## What this exercise asks
- 1) Using the notebook excerpt below, answer each question briefly.
(a) How many rows of data does the section heading mention?
(b) Which two matplotlib styles does the code apply?
(c) What value is given for font_scale in the seaborn settings?
- 2) Decide whether each statement agrees with the notebook excerpt below. Answer yes or no, and quote the words that settle it.
(a) The code actively imports scipy.stats.
(b) The 'seaborn-poster' style is used to set the size of the charts.
(c) The introduction paragraph is already written.
- 3) Reproduce the stretch of the notebook excerpt below from "import matplotlib.pyplot as" through "sns.set(style='ticks', color_codes=True, font_scale=1.25)".

TBD - Introduction paragraph
- Set the context
- Introduce the analysis
- Add an image?


## 1. A story in 9+ million rows of data

TBD - Introduce the data set
- Where does it come from
- What were some of the challenges - # of rows and optimization
- What are the steps in this section



### Import Packages 


In [None]:
# Import packages
import glob
import numpy as np
import pandas as pd
import math
# import scipy.stats as stats

import matplotlib.pyplot as plt
%matplotlib inline
plt.style.use('seaborn-poster') #sets the size of the charts
plt.style.use('ggplot')

import seaborn as sns
sns.set(style='ticks', color_codes=True, font_scale=1.25)

## Dataset section

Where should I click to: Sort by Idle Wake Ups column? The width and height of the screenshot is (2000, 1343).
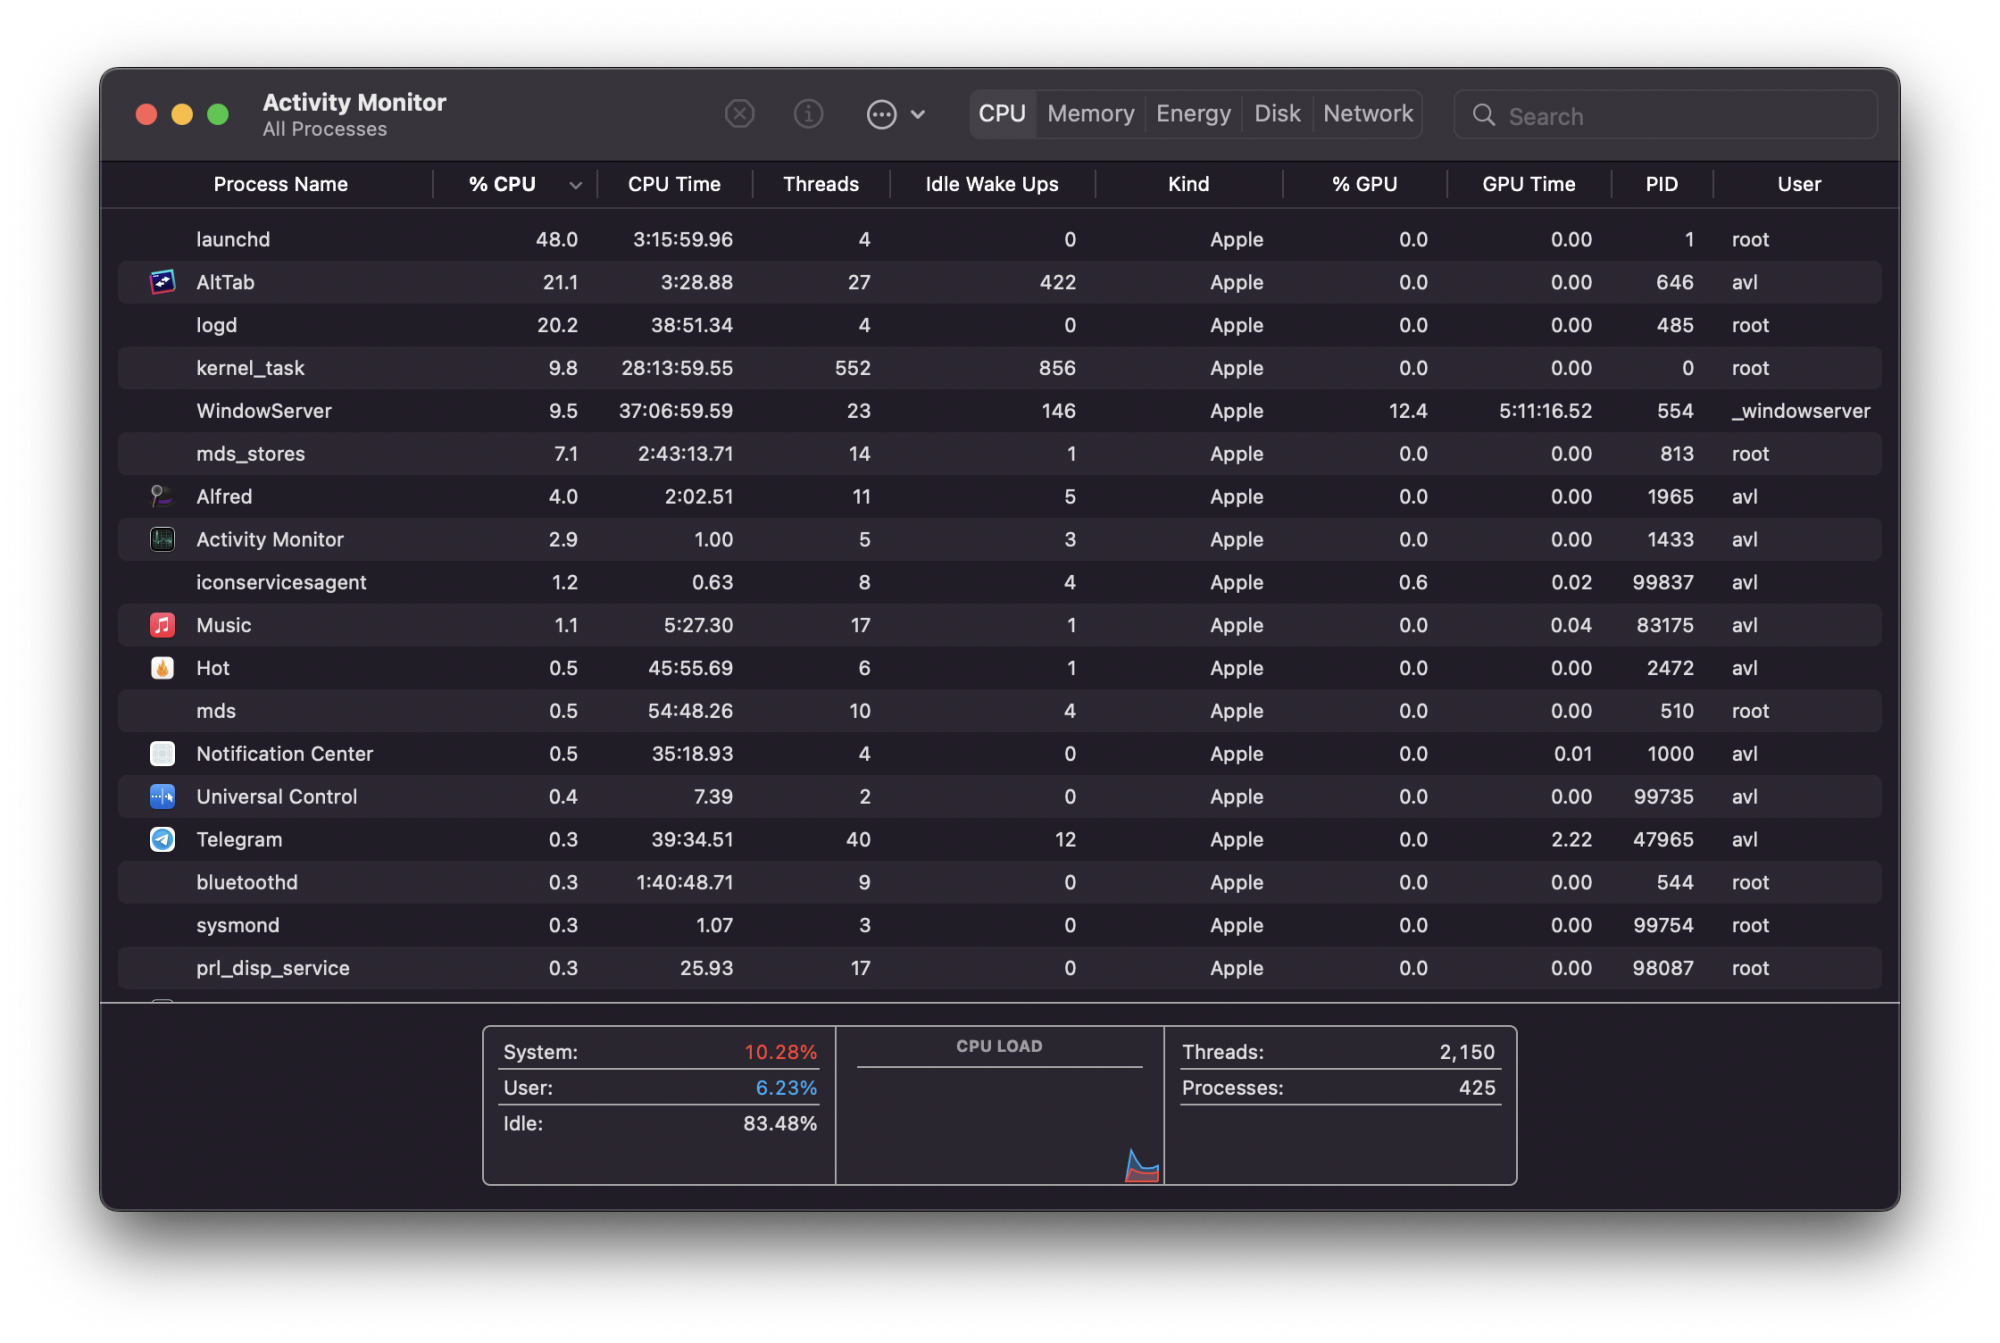click(991, 184)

## Exercise answers
- 1)
(a) 9+ million rows
(b) 'seaborn-poster' and 'ggplot'
(c) 1.25

- 2)
(a) No: "# import scipy.stats as stats"
(b) Yes: "plt.style.use('seaborn-poster') #sets the size of the charts"
(c) No: "TBD - Introduction paragraph"

- 3)
import matplotlib.pyplot as plt
%matplotlib inline
plt.style.use('seaborn-poster') #sets the size of the charts
plt.style.use('ggplot')

import seaborn as sns
sns.set(style='ticks', color_codes=True, font_scale=1.25)